From the window of his room the Collector watched the final preparations being made for the hazardous withdrawal from his original “mud walls” to the new fortifications. Magnified as much by his fever as by the brass telescope to his eye, he saw Hookum Singh, a giant Sikh capable of carrying a barrel of powder on his back, stagger after Harry Dunstaple, emptying the powder in piles at the corners of the Cutcherry building and around pillars and supports. At the same time, a similar operation out of the field of his lens, was being performed at what was left of Dr Dunstaple’s house. Fleury, Ford, Burlton, and half a dozen Sikhs, were digging a series of fougasses (holes dug slant-wise in the ground and filled with a charge of powder and stones), again with the intention of preventing the sepoys from converting their retreat into a rout. So far all the preparations had been made as discreetly as possible, under cover of darkness, but now the moment he most dreaded was approaching, the moment when the sepoys would realize that a retreat was taking place and would launch their attack. The Collector’s hands trembled so badly that he had to rest the telescope on the shattered window sill. His face throbbed and his eyeball was seared by the white glare through which the dark figures of the men were moving about their work.

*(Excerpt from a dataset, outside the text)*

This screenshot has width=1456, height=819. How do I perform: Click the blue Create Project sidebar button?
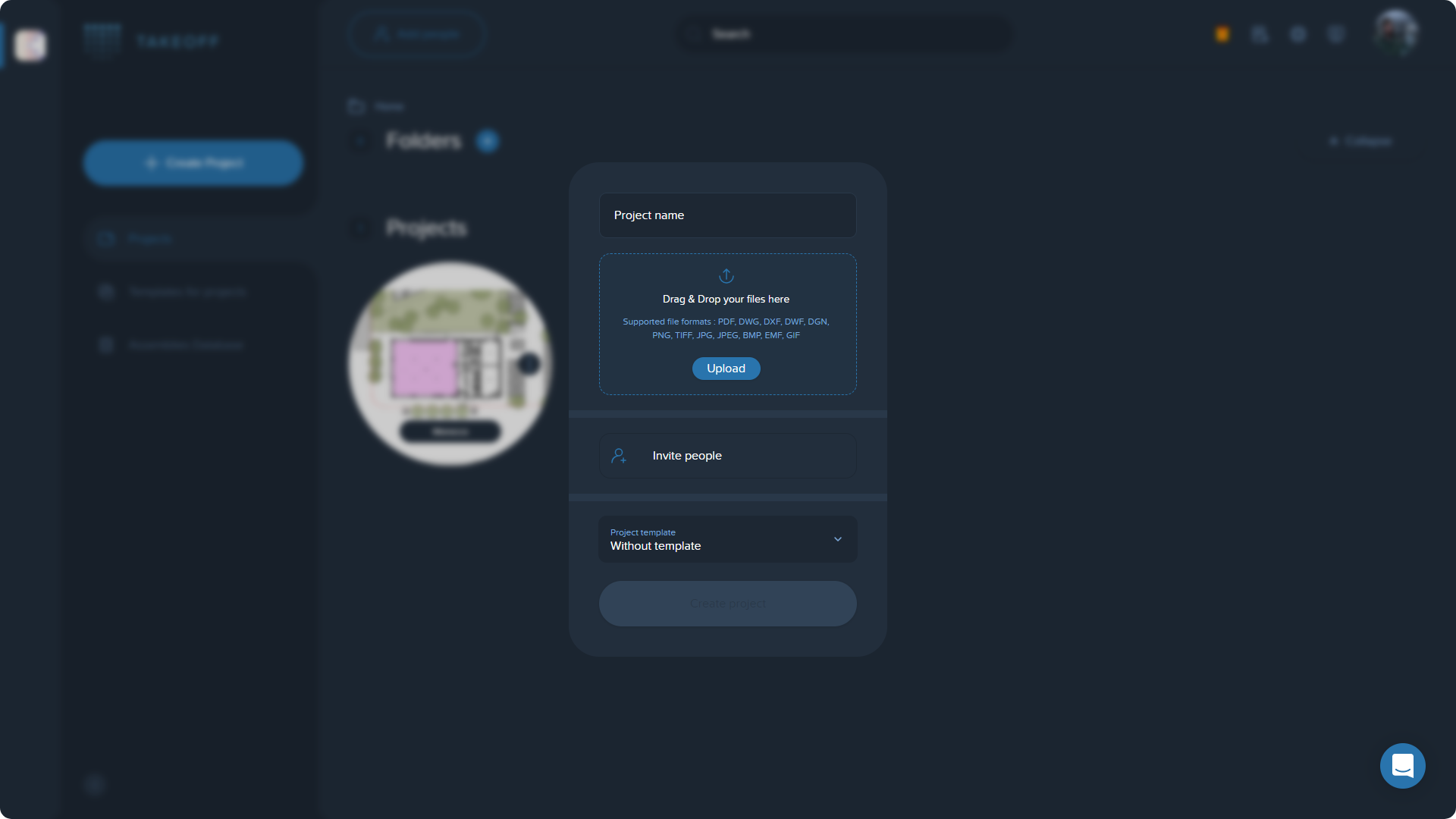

Shortly before five o’clock the sepoy cavalry made an attack near the Cutcherry but fortunately the men had not yet left their positions at the rampart. The attack was repulsed. The Collector watched this brief engagement in the dazzling circle of crystal but could no longer understand it. He saw a sowar hit as he spurred towards the Residency. He saw the man’s limbs, tightly clenched as he drove his horse towards the Cutcherry guns, suddenly relax as if something inside him had snapped. Then he slithered out of sight into the dust.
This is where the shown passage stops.